Generative AI tools can make writing SQL very easy: ask a question, and an LLM will translate it into a SQL query that provides the answer. This can save a lot of time for those who are less fluent in SQL. You can ask, "How many orders have been placed by each customer this month?" instead of looking up every table name and working out the JOIN
and GROUP BY
syntax. For me, this has been a huge time-saver when analyzing product usage.
There's one annoying part of doing this with most chatbot interfaces, however: you need to provide the DB schema in each new conversation. This article discusses using OpenAI's Assistants Playground to maintain knowledge of your DB schema, allowing you to quickly dive into query creation based on your data.
There are lots of other tools that can do this such as Claude Projects (which is very cool), and specialized "text to SQL" tools. Whatever tool you use, be sure to consider the privacy and security of the provider!
Database Schema File
Before an LLM can generate queries, it needs to know our database structure. For this, we'll need a schema definition file.
If you have a schema definition file already, use that. This doesn't have to be SQL: for example, the Prisma ORM has a schema.prisma
file that you can use. If you don't have a schema file easily available, you can save the existing DB structure to a file using a command like this for PostgreSQL:
$ pg_dump --schema-only my_db >> my_db_schema_dump.sql
For illustration purposes, I've created a DB structure for a fake marketplace app called TradeSphere. The app contains companies
that are either buyers or sellers, orders
between the companies, and related data like items, invoices, and payments. Here's a schema diagram:
The full schema and seed data can be found on GitHub.
Upload Schema to OpenAI Assistants Playground
With the Assistants Playground, we can upload our schema file as a reference:
This provides the Assistant with the DB schema moving forward. No more copy-pasting the schema in every conversation! (Until the next big DB migration, at least...)
I've also added a system prompt with instructions to reference the schema file, which seemed to help reduce hallucinations. It may be useful to add more context to the system prompt, such as:
- "When relevant, group data by customer."
- "When adding up item costs, include the tax percentage in the total."
- "Call out possible performance impacts. The
orders
table has 5 million records."
⚙️ One bug/feature of the Assistants UX is that it doesn't accept
.sql
files. Rename the schema file extension to.txt
to get around this.
Ask Questions ➡️ Get SQL Queries
Now we can have fun querying our DB with human language. Let's try a prompt:
Show me order volume by customer, including how much has been paid and how much is outstanding. Sort by most order volume first.
The playground spits out a SQL query:
Copy-pasting this into a SQL client, we get:
The LLM looks up the requested data, including joining the payments through the invoices
table.
Cool!
Here's another example:
Show sales by month, broken down by product category.
And the results:
Fact-Checking and Hallucinations
As usual with AI tools, there can be hallucinations. This tool isn't a replacement for having a good understanding of your data model: the LLM can miss nuances that aren't explicitly called out.
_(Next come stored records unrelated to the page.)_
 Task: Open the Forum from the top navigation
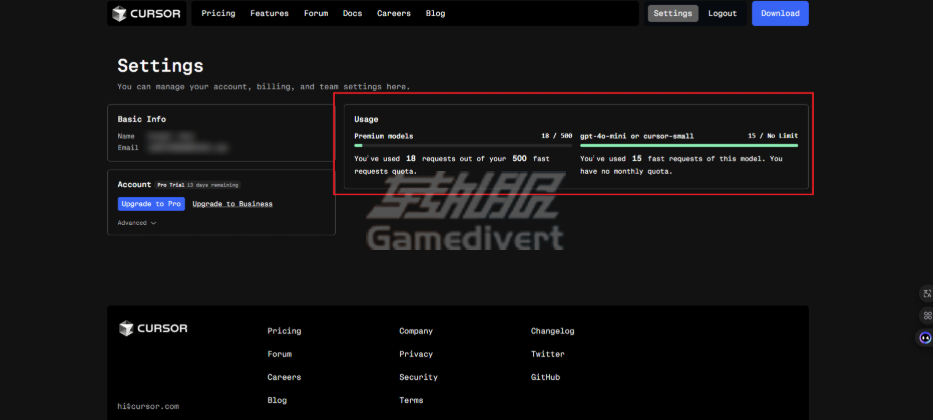[315, 14]
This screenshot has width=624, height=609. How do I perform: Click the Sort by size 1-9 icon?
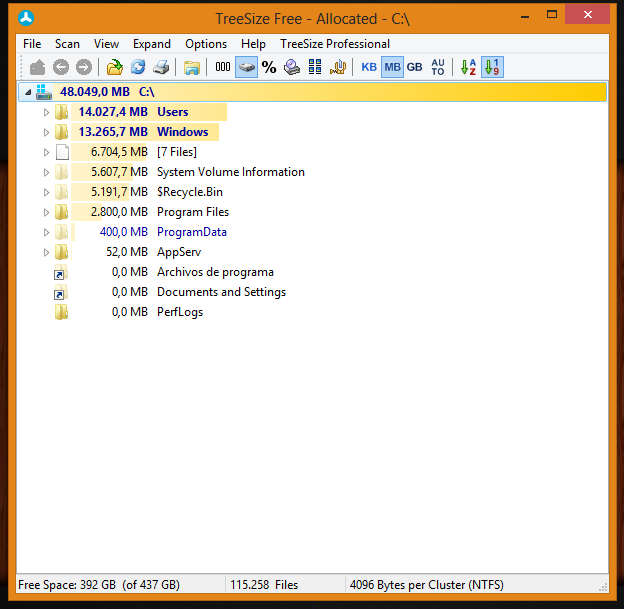click(x=492, y=67)
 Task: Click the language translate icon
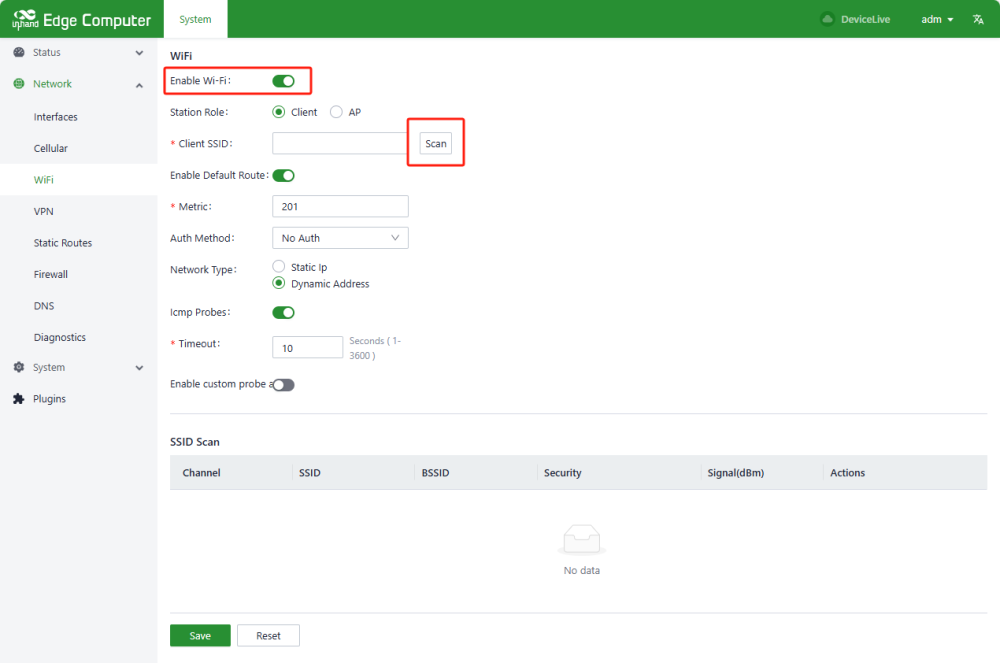tap(978, 19)
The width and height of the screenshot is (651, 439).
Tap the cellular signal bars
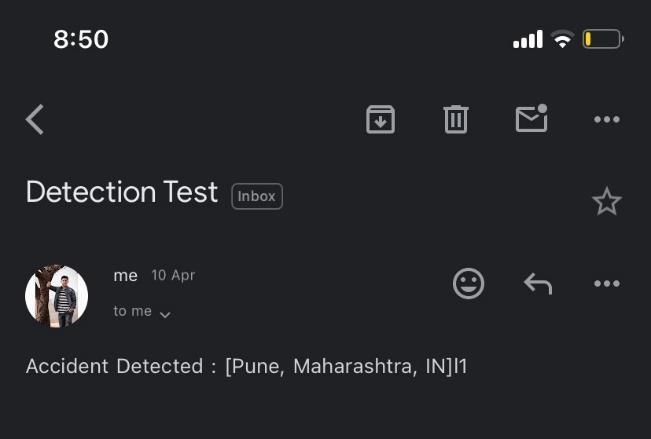[x=527, y=40]
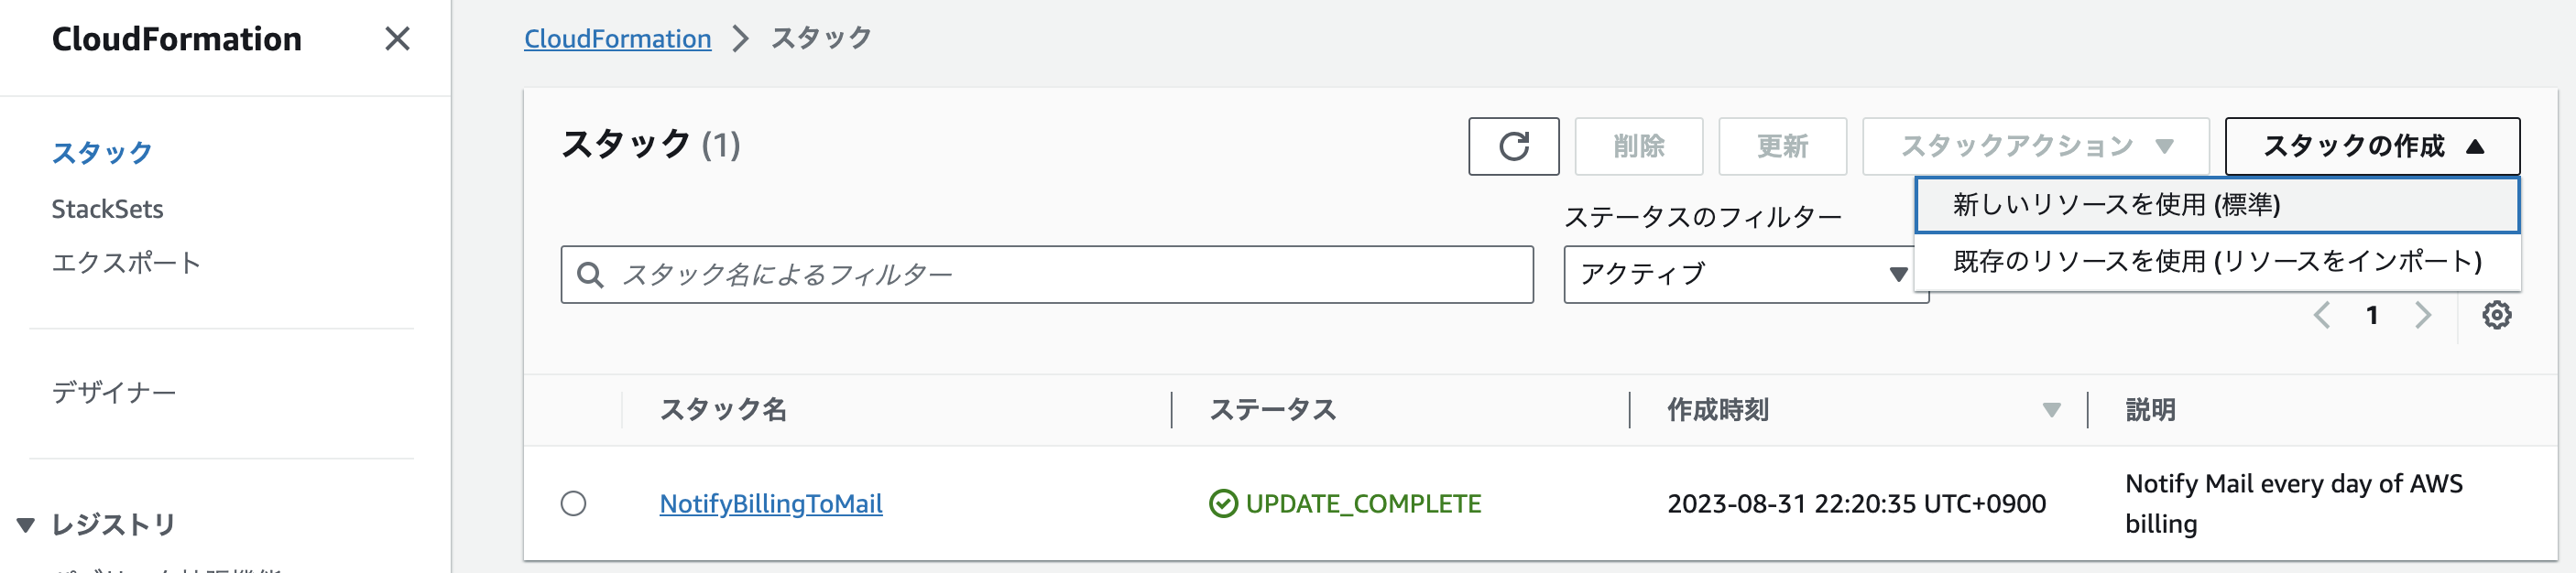The width and height of the screenshot is (2576, 573).
Task: Collapse the スタックの作成 menu
Action: 2370,146
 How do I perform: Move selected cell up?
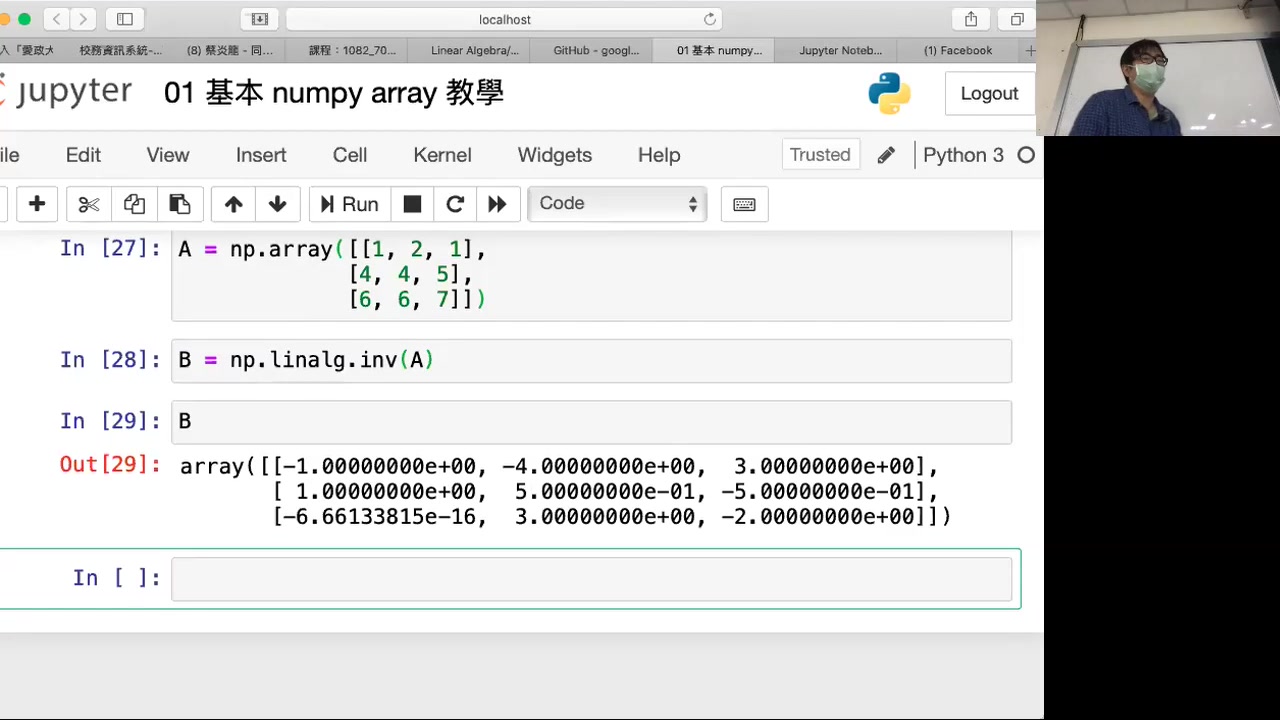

Documentation pays off here. If you have a schema definition file where each table has a comment explaining its usage (and ideally, each field has the same), the LLM will use that to construct more accurate queries.
Privacy
Before using AI for production data or code, you need to think about where the information is going.
Is the AI provider training on your data? This could potentially lead to your IP being leaked. At the time of writing, the OpenAI API, including the Assistants API and Playground, doesn't train on any data per their policies. Check out current terms before sharing sensitive information on any platform!
Even with that assurance, many of us want to minimize — or completely eliminate — the exposure of actual database records to third-party providers. In some cases, this may even be a contractual or regulatory requirement. With the approach described here, we aren't sending any actual data through the LLM. Only the DB schema is sent to OpenAI.
That being said, consider privacy and security carefully for your use case. These same techniques can be used with an open-source, self-hosted LLM for maximum privacy. Generate a little code for a UX or command-line interface, and you've built your own SQL data analyst.
Let's Go Build (the right) Stuff 🚀
Speaking for myself, I've often underestimated the value of DB analysis to determine where problems might lie in an application. Being able to iterate through SQL queries quickly and easily removes one hurdle to digging into the data.
Data > code. Let's use it to make better software.